Copy the lines from the one with "Viewport: 822px width, 1456px height." to the one with "I will coord(136,106).", switching "bullet" to "marker" and leaving everything else the same.

* **SUPPLIED RECORDS**
════

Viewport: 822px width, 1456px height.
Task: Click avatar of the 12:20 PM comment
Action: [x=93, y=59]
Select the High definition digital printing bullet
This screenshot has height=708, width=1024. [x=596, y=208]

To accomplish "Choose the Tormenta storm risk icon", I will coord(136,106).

════

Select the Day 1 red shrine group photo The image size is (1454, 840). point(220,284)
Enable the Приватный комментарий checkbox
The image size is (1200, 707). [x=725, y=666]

════

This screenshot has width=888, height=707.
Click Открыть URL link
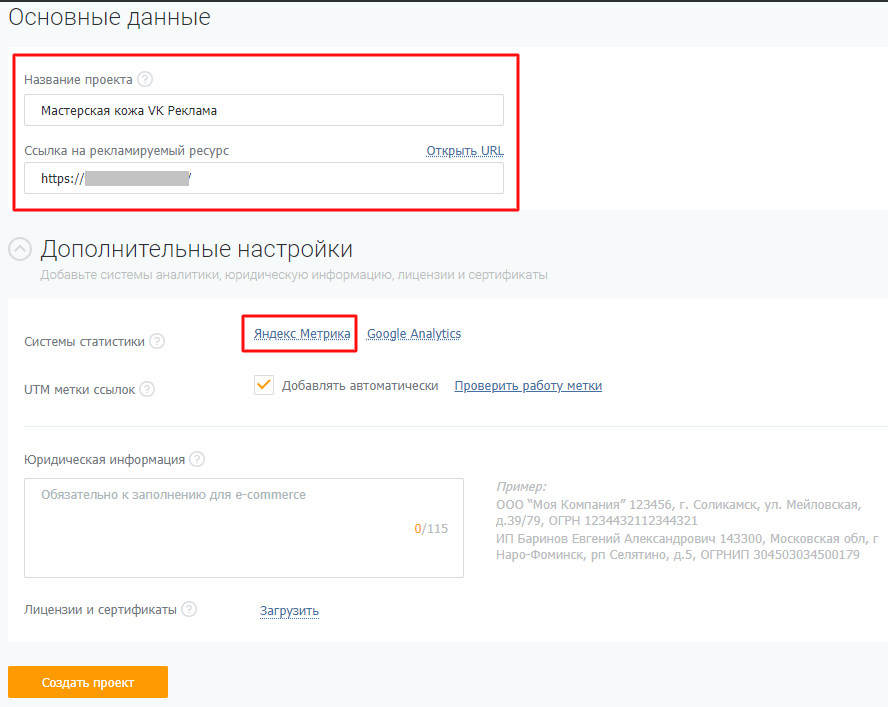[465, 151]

════

* **RESULT OF THIS TASK**
Viewport: 822px width, 1456px height.
Task: Click avatar of the 12:20 PM comment
Action: [x=93, y=59]
Select the High definition digital printing marker
This screenshot has height=708, width=1024. [x=596, y=208]

To accomplish "Choose the Tormenta storm risk icon", I will coord(136,106).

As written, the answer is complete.